## [WHAT YOU WILL DO]
a. Using the text on quantum states, answer the following questions, one answer per line, each marked like its question.
(i) Before which stage of schooling did the writer receive the explanations of quantum mechanics that caused the frustration?
(ii) Which course does the writer say might have led to a better understanding of quantum mechanics?
(iii) What is all a reader really needs to know to understand the math?
b. Print the stretch of the text on quantum states from "# Introduction to" through "do matrix multiplication.".
c. Write what follows the last sentence of the text on quantum states.

BEGIN EXCERPTED TEXT

# Introduction to quantum states

## Quantum mechanics in a nutshell

I’m frustrated with the explanations of quantum mechanics which I received prior to graduate school. I don’t think there was any reason I couldn’t have understood quantum mechanics in high school, although I might have understood it better after taking undergraduate linear algebra. This post is an attempt to release some of my frustration. This post will make more sense if you have some theoretical knowledge of linear algebra, but all you really need to understand the math is to know how to do matrix multiplication.

END EXCERPTED TEXT
BEGIN DATA EXTRACT

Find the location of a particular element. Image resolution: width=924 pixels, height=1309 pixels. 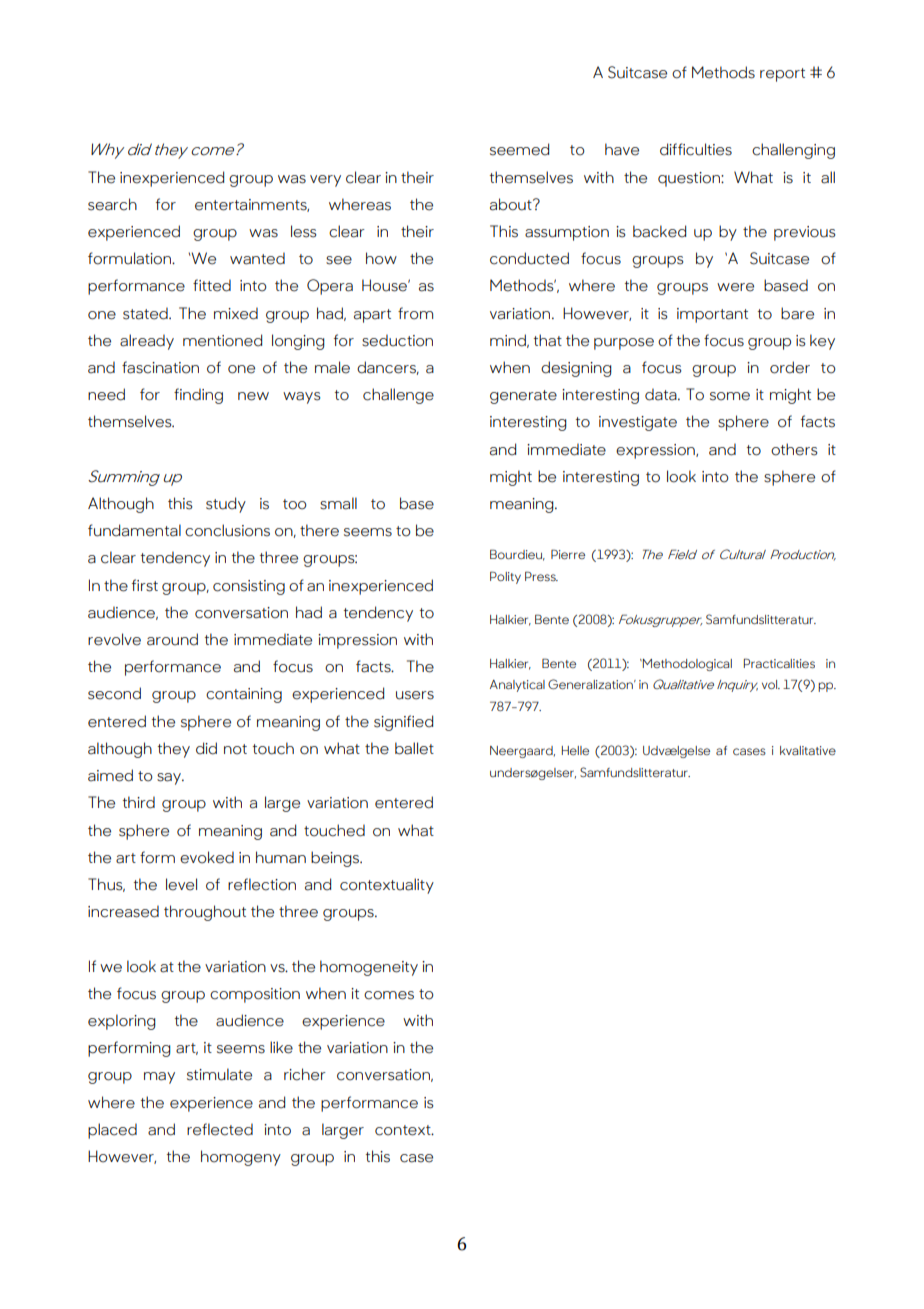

END DATA EXTRACT

## [WRITTEN RESPONSES]
a.
(i) Graduate school.
(ii) Undergraduate linear algebra.
(iii) How to do matrix multiplication.

b.
# Introduction to quantum states

## Quantum mechanics in a nutshell

I’m frustrated with the explanations of quantum mechanics which I received prior to graduate school. I don’t think there was any reason I couldn’t have understood quantum mechanics in high school, although I might have understood it better after taking undergraduate linear algebra. This post is an attempt to release some of my frustration. This post will make more sense if you have some theoretical knowledge of linear algebra, but all you really need to understand the math is to know how to do matrix multiplication.

c.
The mechanics of quantum mechanics are pretty boring: they are just linear algebra. We only ever get one value when we measure some quantity, so we use the ways we can measure a system to be as a basis for a vector space in which vectors are states that the system could be in, and we’re guaranteed that the basis is orthogonal (roughly, that none of our basis vectors contain any of the other basis vectors). In order to make predictions of what we will measure given a non-basis vector corresponding to a state, we project a given state onto the basis element which corresponds to a possible measured value and square the the magnitude of the projection (which is just a number) to get a weight that tells us the probability of measuring the value.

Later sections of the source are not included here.